Ever Decreasing Circles part three

Thanks for the update Paul. It's good to hear that clinically you feel better on the enzalutamide. Also good that the scans show no change and that pain is lower.

Here's hoping with more time and an increase in the steroid dose your PSA reduces.

It is indeed a very uncertain journey we are all on, these last few weeks have been difficult for so many.

Enjoy your Christmas lunch!

Best wishes, Ian.

Hi Yorkhull
Thanks for the update. As you say after the losses over the last few weeks it's good to hear something positive. My husband isn't as far down the line as you, only diagnosed in March this year so following what is happening to you with interest. He did early Chemo which seemed to have worked well at the time but a couple of months later his PSA has doubled in 5 weeks so we wonder what the next treatment is going to be. Next Onco visit is March unless she picks up on latest PSA.
I really hope you have a good Christmas and are able to enjoy it.

A 6 week respite and the joy of a Christmas dinner without limits - small things to be thankful for. Really pleased that the pain has reduced recently xxx

Paul, 4 years that’s good. I have been on prostap from the start and still on it. I think it does a job but with limitations once you are hormone resistant. So I had casodex for a year, then dexamethosone and now enzalutimide. So I think because of the way it works and I can only think of a simple phrase as I cannot describe the medical argument, enzalutimide deals with the residual cancer hopefully preventing the metatestes growing further. I doubt whether, given the rises will give me 4 years but hopefully a while longer. Have a good Christmas

I am just watching Masterchief the Proffesional and the Narrator sounds just like you , a kind of sexy Mr Kipling 😉

The chocolate mousse must be served warm with a slice of coconut twist and a budgie Bon Bon , finished of with a quinell of asparagus ice cream .

So just a slice of Raduim will be a doddle .

Once again XMas is here enjoy with your family my dear friend and enjoy a quinell or two on me .

Oh chuck in a few salted caramel fudge twists . 😜

BFN

Julie X

Take care

Devonmaid xxx

Ok time for an update. For those reading for the first time a brief, hopefully positive summary. It is now 6 years since I was diagnosed. Firstly PSA 7.5; Gleason 9 (5+4) and CT Scan showed no soft tissue spread. In February 2012 a promising curable prognosis was changed when my bone scan revealed bone metastestes. Incurable prognosis and an intitial prognosis of two years. This always seemed a tad pessimistic and six years on feel I may still have a year or two left. You can see the range of treatments I have had on my profile.

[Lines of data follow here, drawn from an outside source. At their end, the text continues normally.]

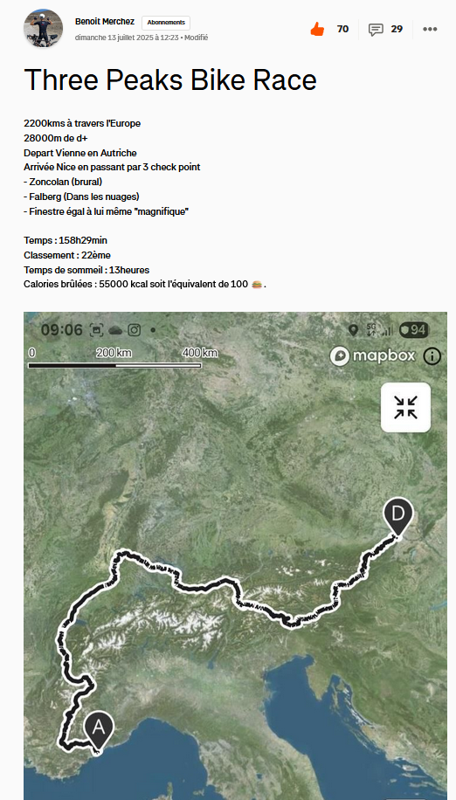Click the kudos count 70
The width and height of the screenshot is (456, 800).
coord(343,29)
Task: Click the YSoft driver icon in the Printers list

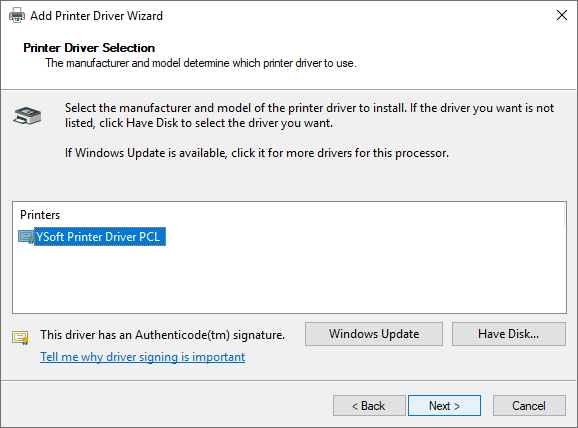Action: [x=26, y=237]
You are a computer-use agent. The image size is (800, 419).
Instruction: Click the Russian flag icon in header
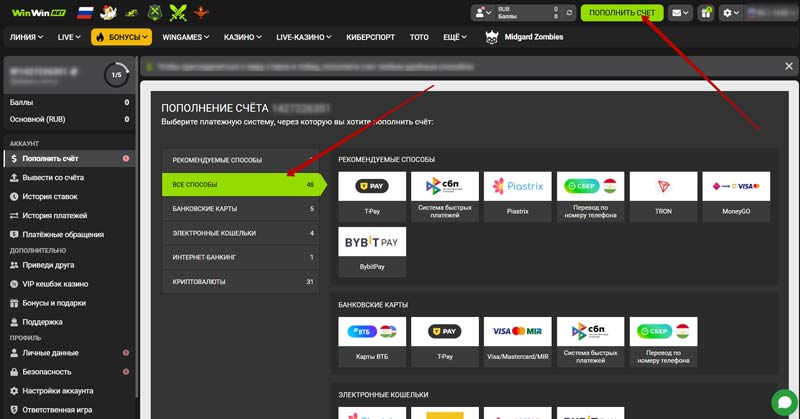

So oncology appointment today. Been on enzalutimide for about 9 months now and clinically it feels good. However PSA has risen each check up though a slow rate. This time up to 10.83 so approaching the baseline of 11.98. Onco keen though not to ignore the clinical progress and for the first time said he would try and keep me on enzalutimide beyond the baseline of clinically progress is maintained. Good to hear. Have upped dexamethosone since last visit to support keeping PSA down. Now proposing in 4 weeks to add zometa/zoledronic acid into the mix. This could support my bones and I know lots of people have this. No experience of it so we shall see how it goes.

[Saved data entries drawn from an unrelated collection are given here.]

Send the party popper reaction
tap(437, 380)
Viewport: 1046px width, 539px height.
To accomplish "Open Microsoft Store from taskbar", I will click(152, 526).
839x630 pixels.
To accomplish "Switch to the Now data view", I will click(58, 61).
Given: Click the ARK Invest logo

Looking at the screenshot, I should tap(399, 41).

Overall some encouragement I think and the journey continues. I do get quite tired and my walking is poor but tiredness does not lead to as much ‘fuzzy headiness’ I am experienced before and with my scooter I am hoping to stay well enough to enjoy ‘scooting’,around this summer.

So I hope an optimistic report for those starting their journey especially but also friends on here.